Jesus answered them, “Did I Myself not choose you, the twelve, and yet one of you is a devil?” Now He meant Judas the son of Simon Iscariot, for he, one of the twelve, was going to betray Him. (NASB) John 6:70-71
And during supper, the devil having already put into the heart of Judas Iscariot, the son of Simon, to betray Him . . . (NASB) John 13:2
I do not speak of all of you. I know the ones I have chosen; but it is that the Scripture may be fulfilled, ‘HE WHO EATS MY BREAD HAS LIFTED UP HIS HEEL AGAINST ME.’ (NASB) John 13:18
When Jesus had said this, He became troubled in spirit, and testified, and said, “Truly, truly, I say to you, that one of you will betray Me.” The disciples began looking at one another, at a loss to know of which one He was speaking . . . Simon Peter therefore gestured to him, and said to him, “Tell us who it is of whom He is speaking.” . . . Jesus therefore answered, “That is the one for whom I shall dip the morsel and give it to him.” So when He had dipped the morsel, He took and gave it to Judas, the son of Simon Iscariot. And after the morsel, Satan then entered into him. Jesus therefore *said to him, “What you do, do quickly.” (NASB) John 13:21-27
From the beginning Judas was described as a “devil” and later in John 13:2 we are told the devil was motivating Judas to betray Jesus. Finally, in verses 21-27 we discover that Satan entered Judas. So Judas leaves the last supper. He meets the Jewish religious leaders and guides them to Jesus. When he meets Jesus, he betrays Him with a kiss (Luke 22:47-48). Later, after Jesus’ death and return to life, the apostles seek the Lord to determine who should replace Judas (Acts 1:16-20). During the discussion, the following statement is made,
. . . to occupy this ministry and apostleship from which Judas turned aside to go to his own place.” (NASB) Acts 1:25
This passage says Judas made the decision on his own. Scripture predicted that Judas would do this.

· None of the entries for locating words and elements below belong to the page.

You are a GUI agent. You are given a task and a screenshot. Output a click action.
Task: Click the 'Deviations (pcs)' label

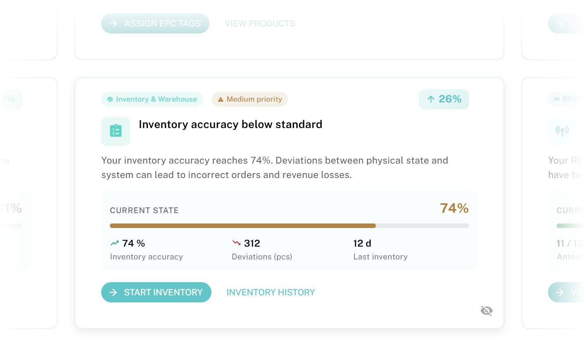pyautogui.click(x=262, y=257)
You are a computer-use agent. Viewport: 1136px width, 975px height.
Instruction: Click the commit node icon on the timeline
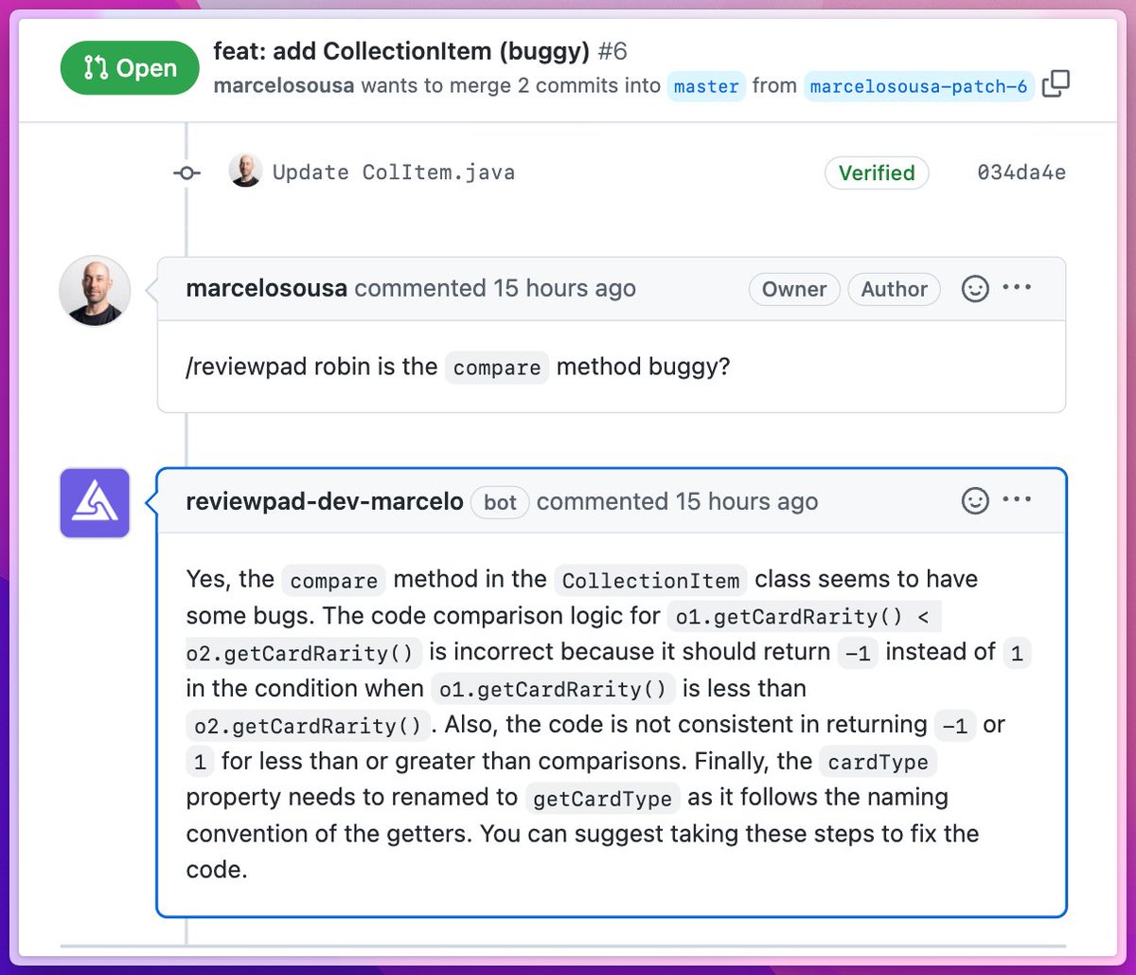point(186,172)
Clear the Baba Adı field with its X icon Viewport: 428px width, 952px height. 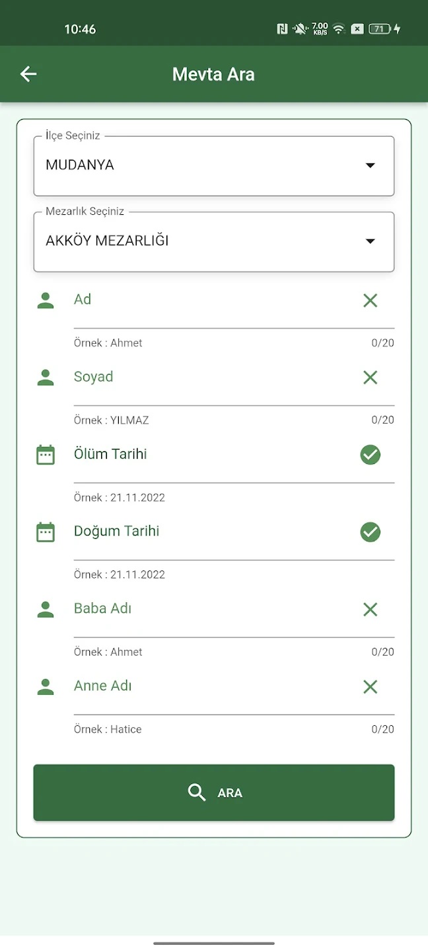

Judas was the son of perdition. He was eternally lost and he committed a horrible sin. That is why he received the title son of perdition. He was not a Christian although He was one of Jesus’ tweleve disciples. The Holy Spirit tells us that he stole money from Jesus and the other disciples (John 12:5-6). The verses above tell us that he never really loved Jesus. He was with Jesus for his own selfish reasons. He loved money more than Jesus. He betrayed Jesus for thirty pieces of silver (Matt. 26:15; 27:3, 9).

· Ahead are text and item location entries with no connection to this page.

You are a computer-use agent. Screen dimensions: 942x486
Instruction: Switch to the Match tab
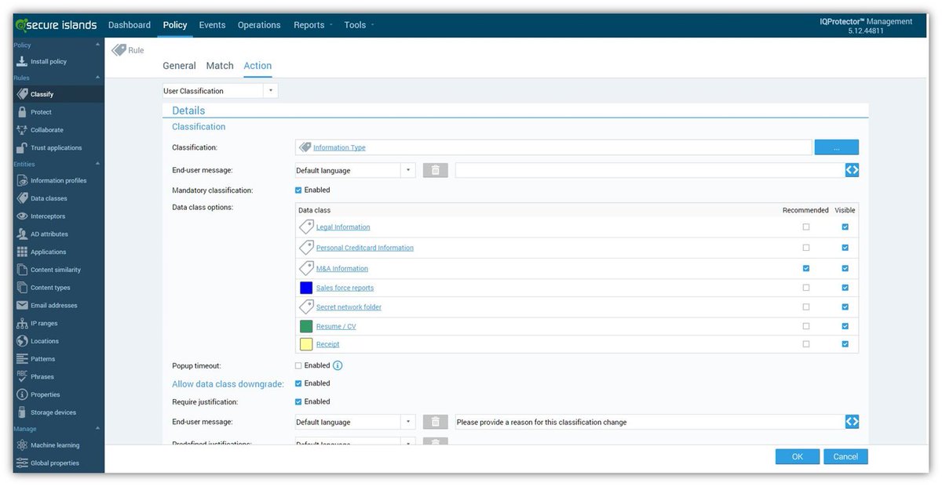[220, 66]
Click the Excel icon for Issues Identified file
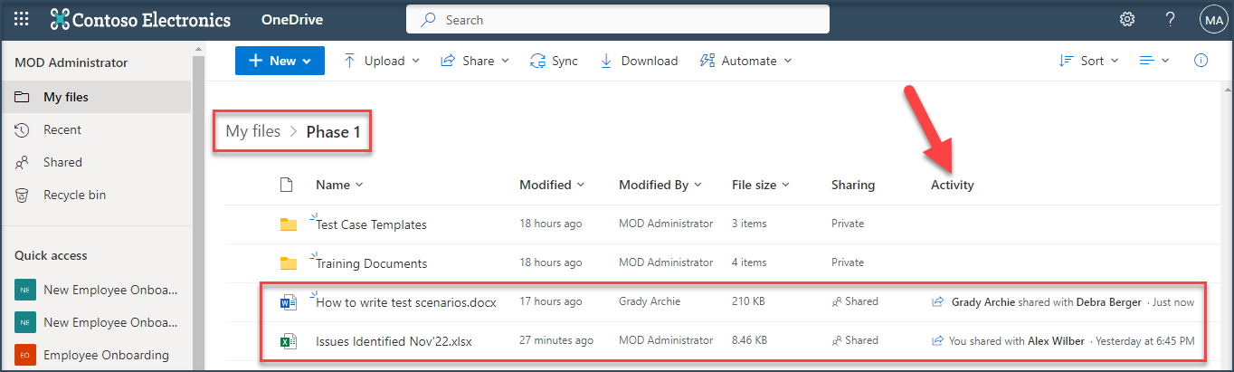This screenshot has height=372, width=1234. click(289, 341)
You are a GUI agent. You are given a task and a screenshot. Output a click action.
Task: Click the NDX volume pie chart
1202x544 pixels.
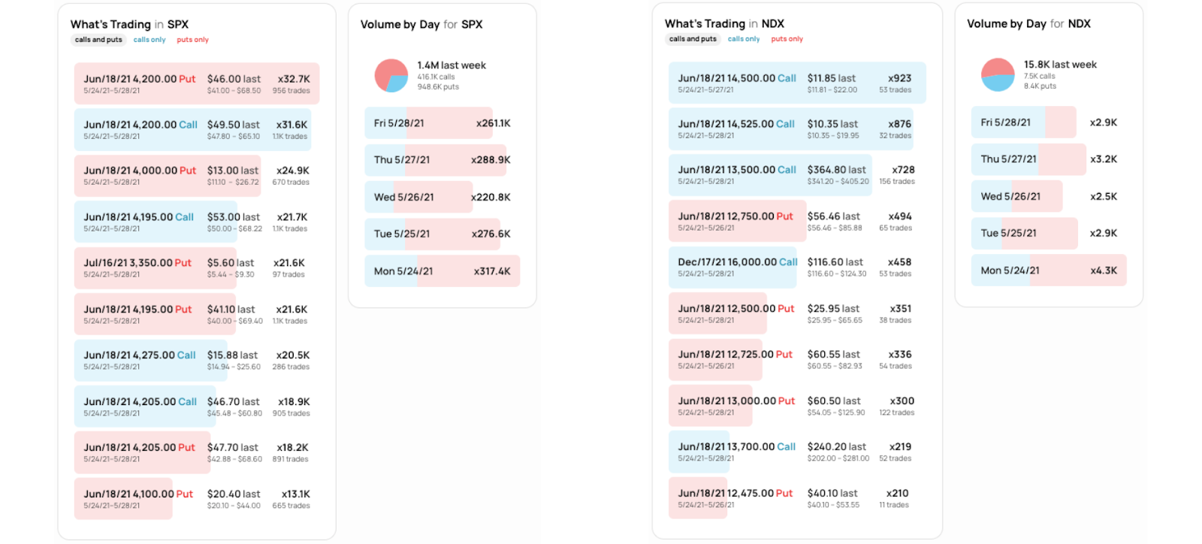[998, 75]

Some people are like Judas. They are in church. They go to church because their friends are there. They like the music and the funny pastor. Wow, is he a great speaker! They look real to everyone. They are really active and involved, but they are not real. That was Judas. He went everywhere Jesus and the disciples went. He might have even enjoyed the excitement and all the wonderful miracles. Just think! Judas saw Jesus’ miracles. He heard Jesus’ preaching, but he was not one of them. When Jesus told the disciples one of them would betray Him, the other disciples did not know He was talking about Judas. Judas looked real! Today, we need to ask ourselves, “Why am I going to church?” “Why do I claim to be a Christian?” “Am I a Judas?” Does my life have the marks of a Christian?